▶ _About this exercise_: Line by line, set down the records below from the first line through the line containing "The image size is (1148, 792).". Omit the pictures.

═════ Material provided ═════

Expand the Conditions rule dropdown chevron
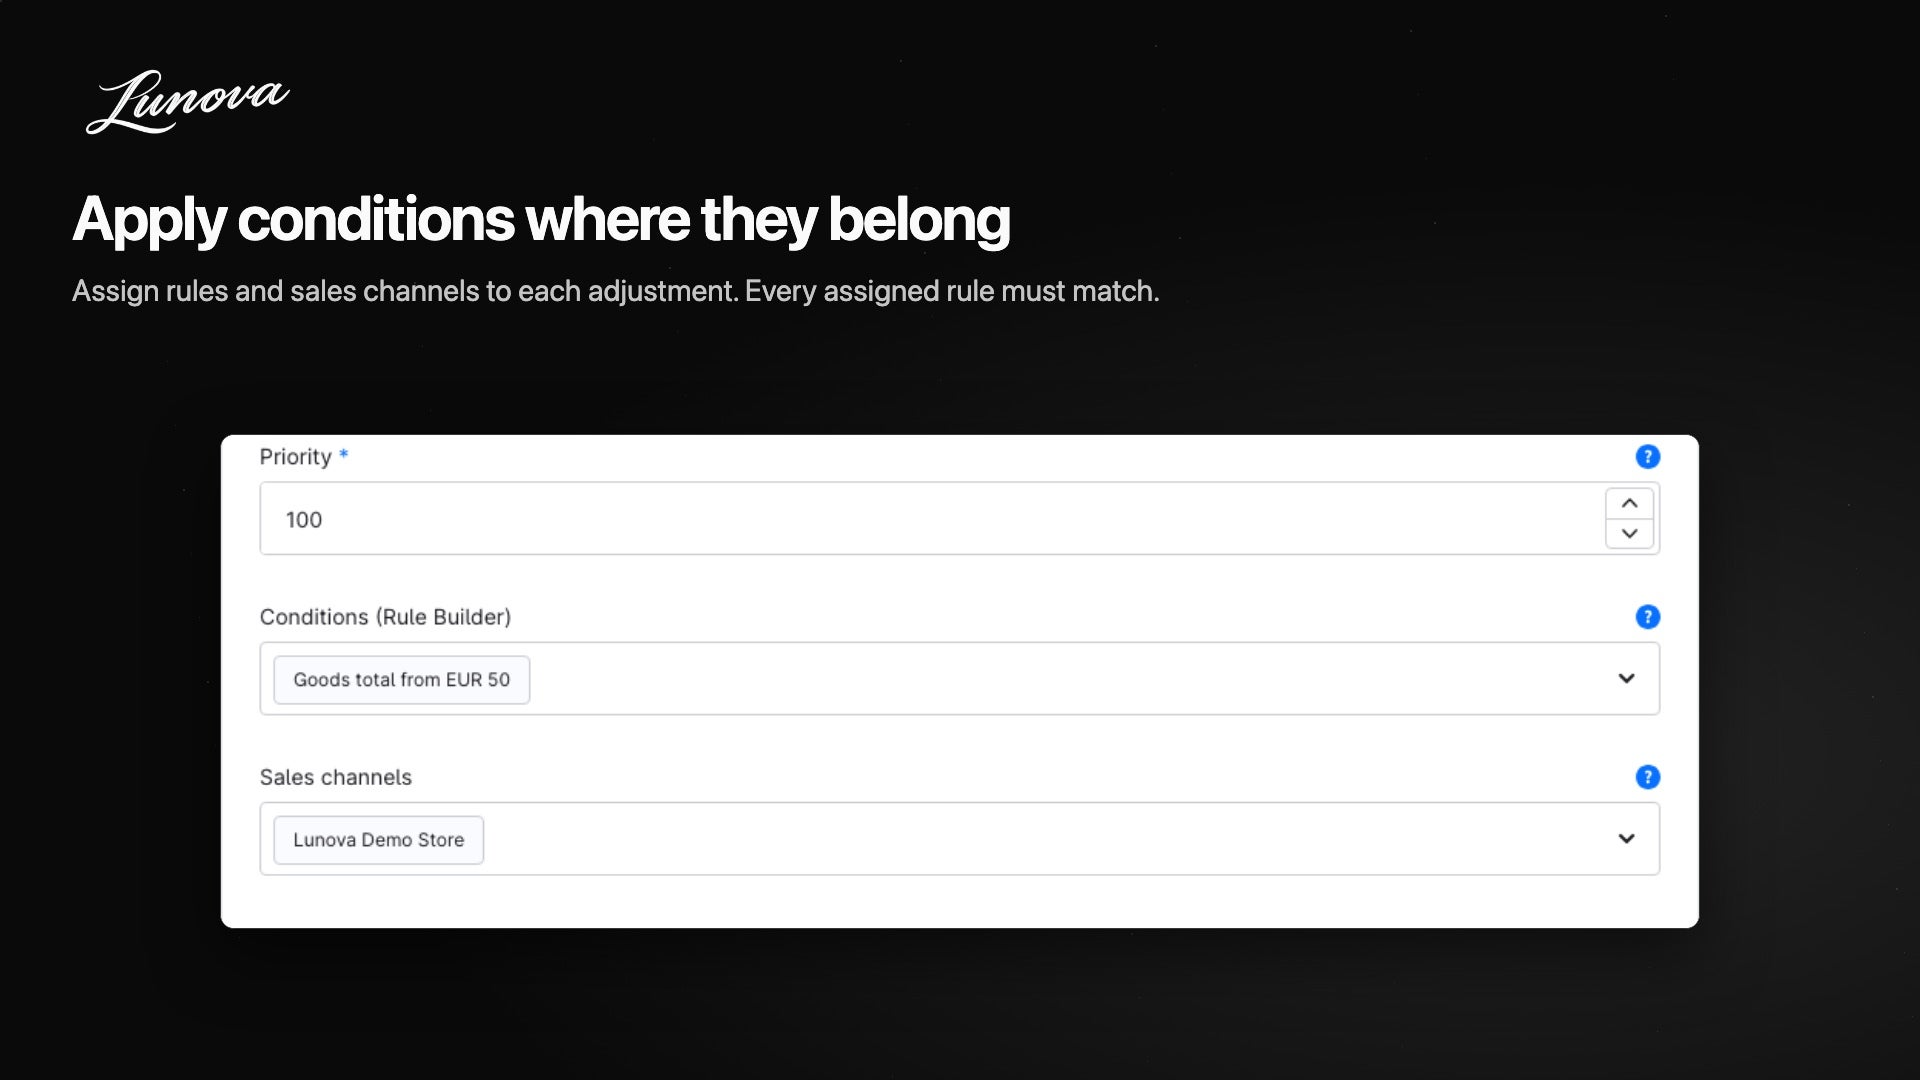This screenshot has width=1920, height=1080. (1626, 678)
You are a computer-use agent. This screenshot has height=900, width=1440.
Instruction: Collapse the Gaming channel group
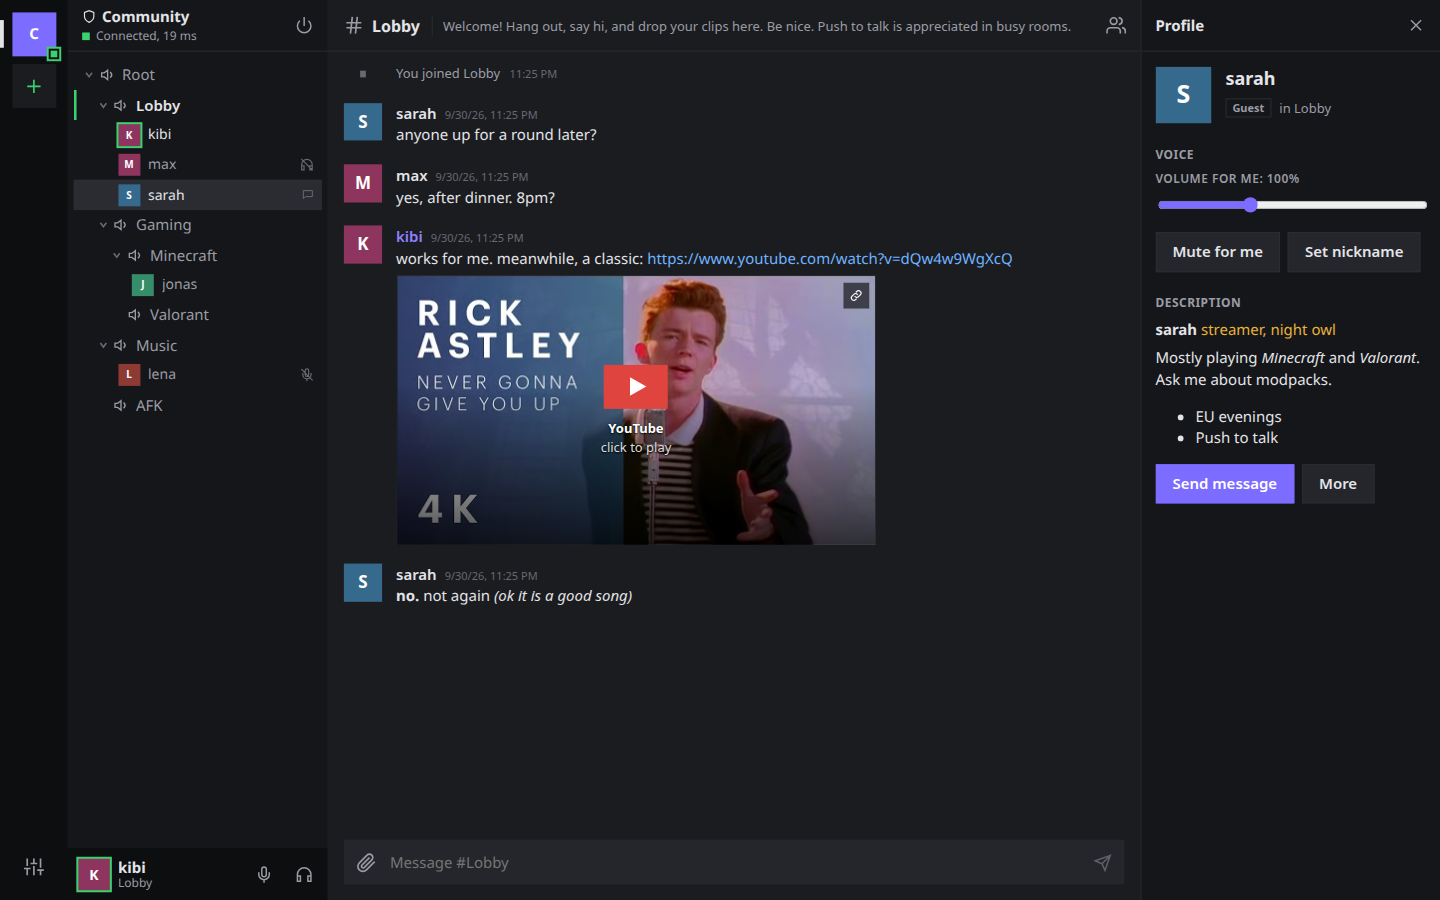103,225
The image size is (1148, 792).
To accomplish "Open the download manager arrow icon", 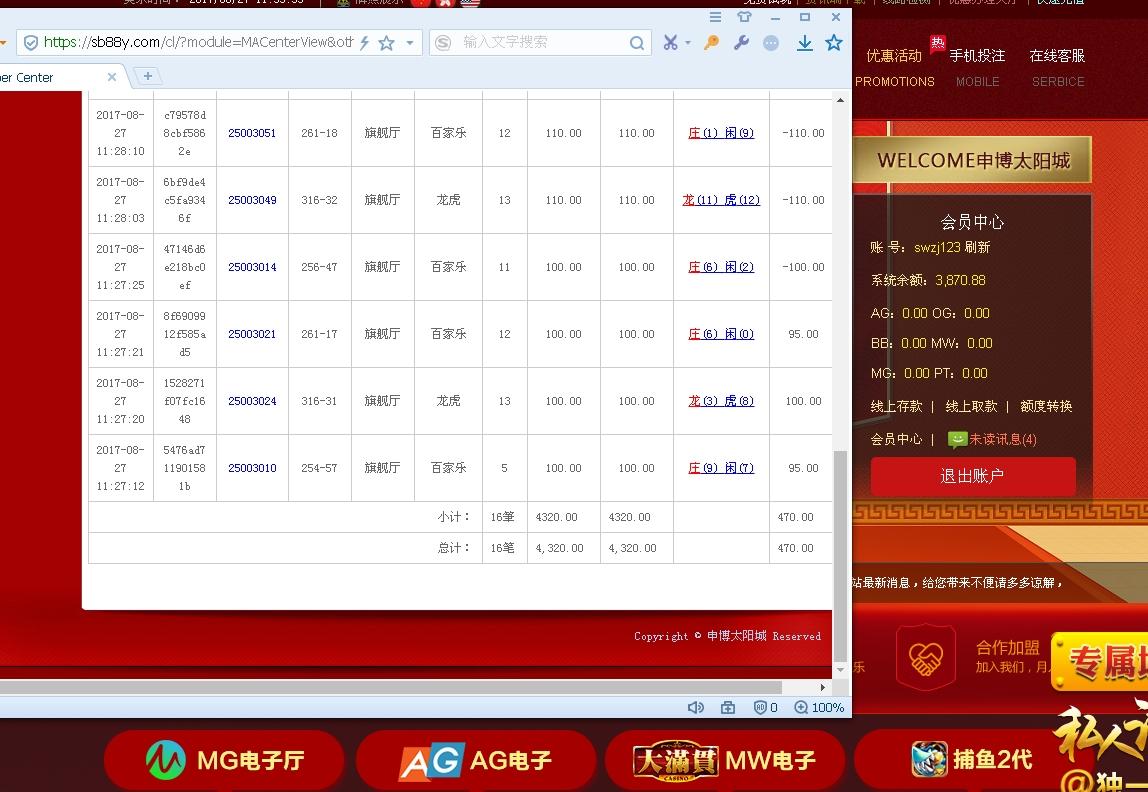I will click(805, 43).
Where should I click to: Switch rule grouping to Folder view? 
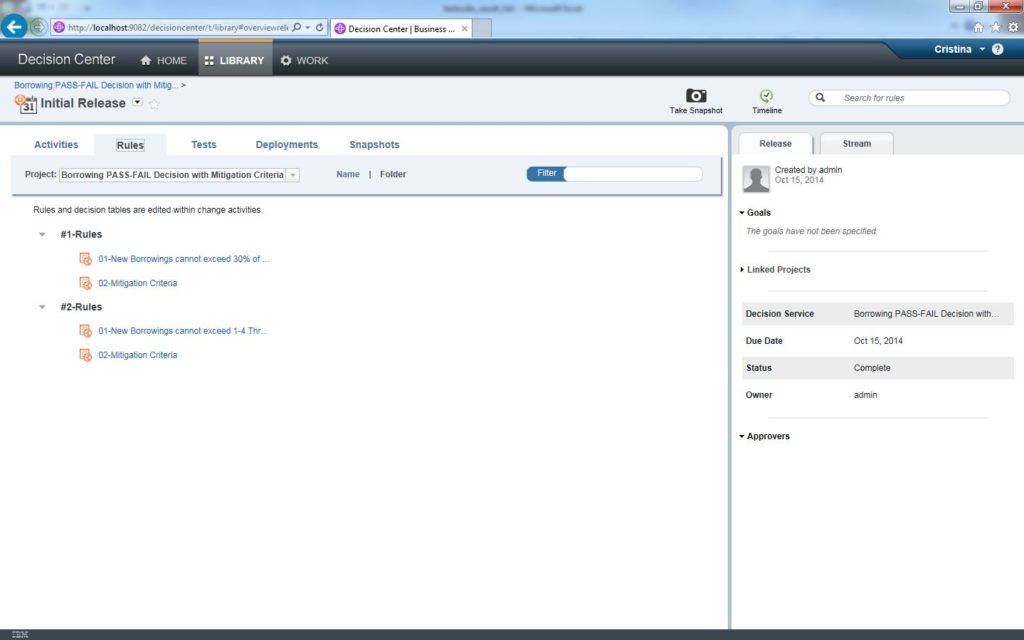point(393,174)
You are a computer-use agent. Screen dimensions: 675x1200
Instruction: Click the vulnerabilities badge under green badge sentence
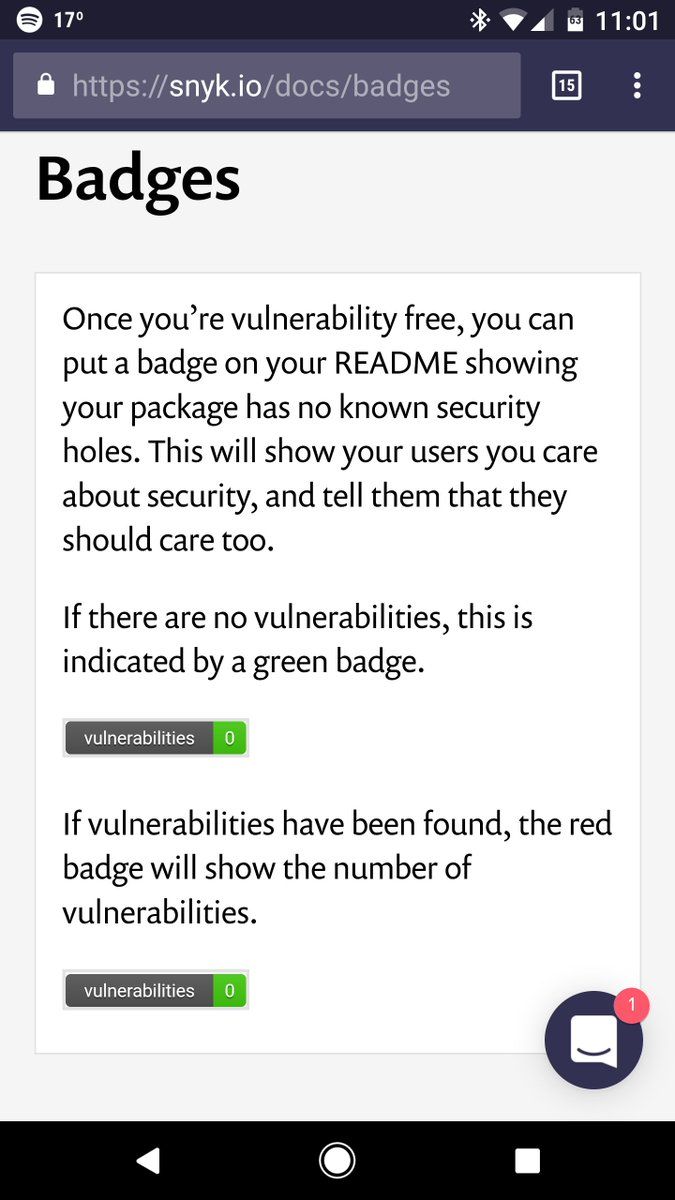(155, 738)
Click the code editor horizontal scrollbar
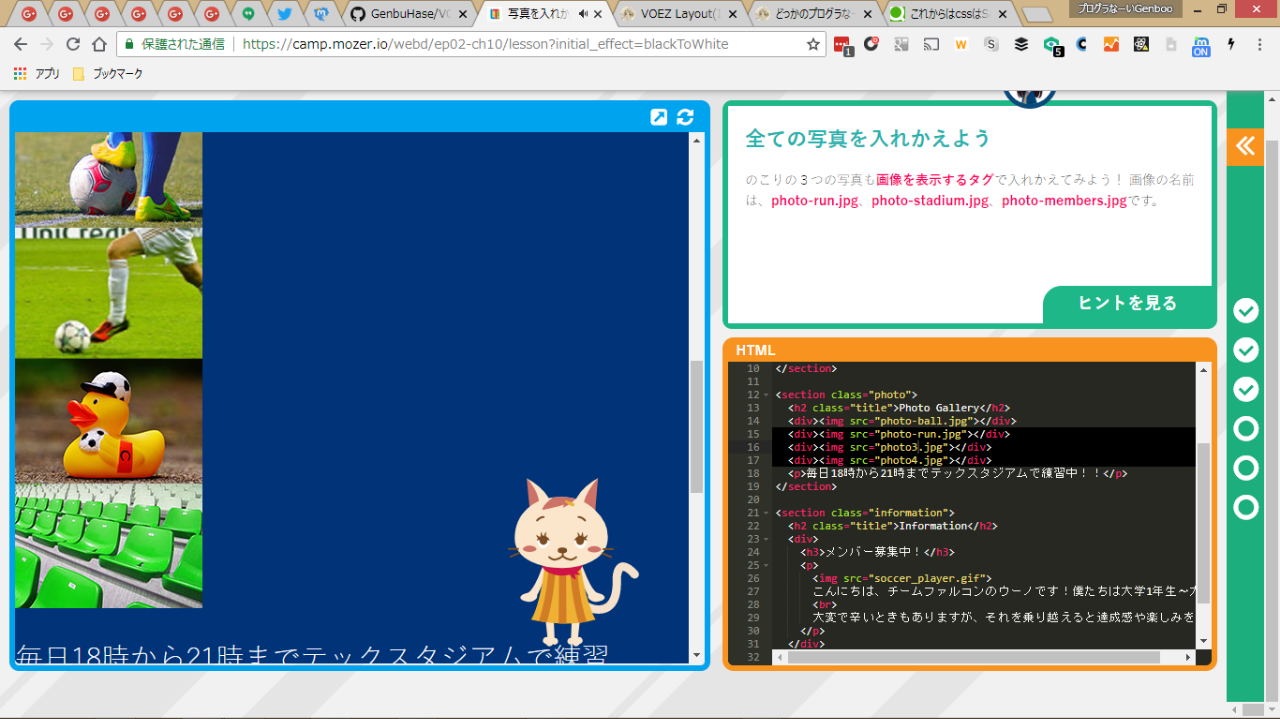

═════

▶ _Task answer_:
Expand the Conditions rule dropdown chevron
This screenshot has width=1920, height=1080. (1626, 678)
You are a computer-use agent. This screenshot has height=900, width=1440.
Instruction: Collapse the Gaming channel group
103,225
The image size is (1148, 792).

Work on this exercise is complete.